L’Hexagone figure aujourd’hui parmi les plus mauvais élèves en Europe de la représentation du handicap à la télévision. Le salut pourrait venir de la fiction, avec de récentes initiatives à succès qui montrent la voie.
Dénoncés par l’Arcom dans ses rapports, les chiffres parlent d’eux-mêmes. Alors que les personnes en situation de handicap représentent 20 % de la population, leur part de visibilité en télévision se fixait à 0,8 % en 2021. Et avec 8,2 % pour le Royaume-Uni, 2,1 % pour l’Espagne et 1,6 % pour l’Italie, il est clair que l’Europe ne propose pas de bons ou de mauvais élèves, mais seulement de moins médiocres que d’autres.
En France, 60 % de cette représentation est concentrée dans la fiction.
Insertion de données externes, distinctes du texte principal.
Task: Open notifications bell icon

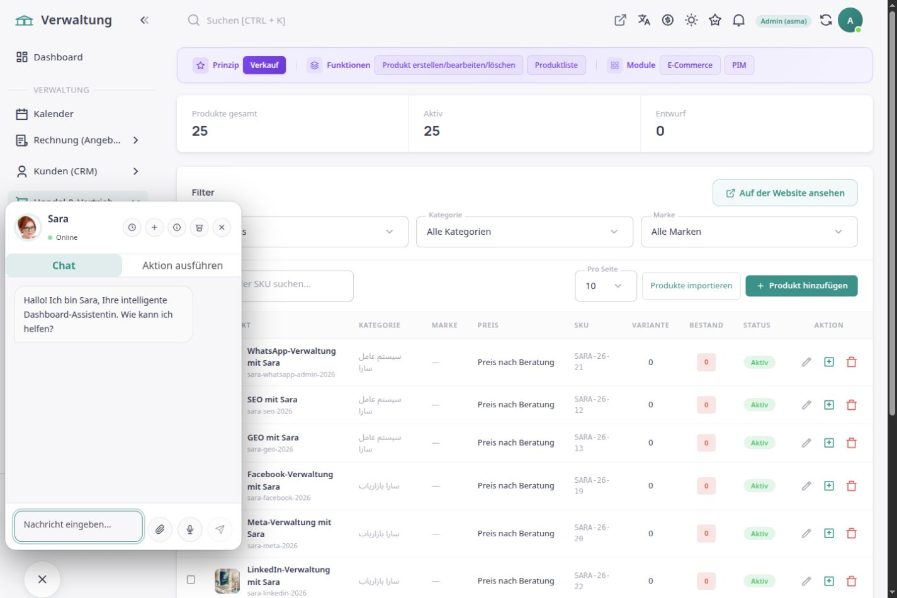Action: [738, 20]
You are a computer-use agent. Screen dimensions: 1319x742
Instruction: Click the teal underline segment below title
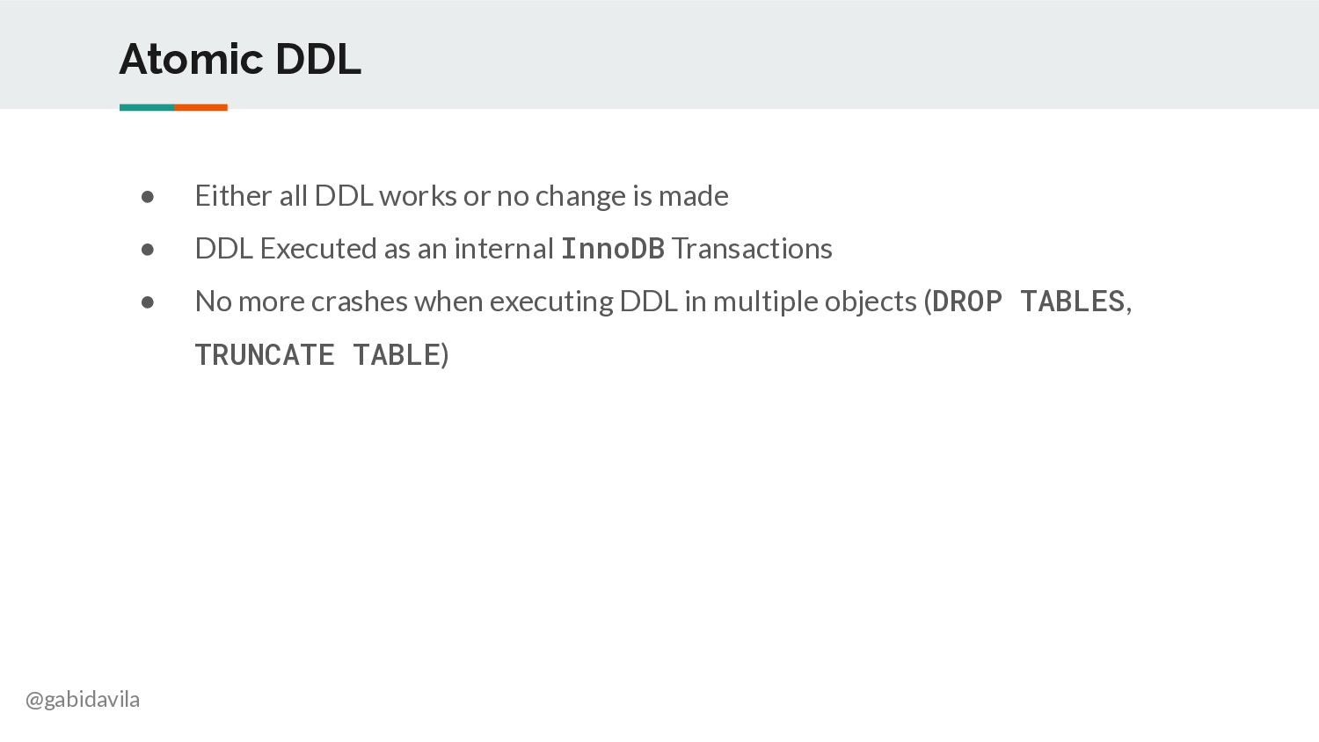(x=147, y=107)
Le genre, comme le rappelle l’Arcom, sait faire évoluer les imaginaires collectifs et la formation des opinions. « La fiction construit des représentations, crée des modèles et amenuise l’autocensure, résume Marie-Anne Bernard, directrice RSE à France Télévisions. Elle permet également d’augmenter la connaissance des handicaps pour tous. » Une opinion partagée par Laura Kaim, fondatrice de l’agence de casting inclusive Singularist : « Quand un documentaire apprend, la fiction touche au cœur. L’attachement aux personnages lève des blocages et contribue à la dédramatisation. »
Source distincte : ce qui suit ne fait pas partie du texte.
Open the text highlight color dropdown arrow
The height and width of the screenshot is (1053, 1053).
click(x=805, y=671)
Engagés avec l’Arcom par une charte du 3 décembre 2019, les professionnels sont depuis peu à l’ouvrage, le temps long des projets masquant les progrès. Les premiers pas volontaristes ont eu lieu sur France Télévisions dès 2010 avec la pastille quotidienne humoristique Vestiaires, positionnée en sortie du JT. Un pari à l’époque, qui s’est avéré gagnant.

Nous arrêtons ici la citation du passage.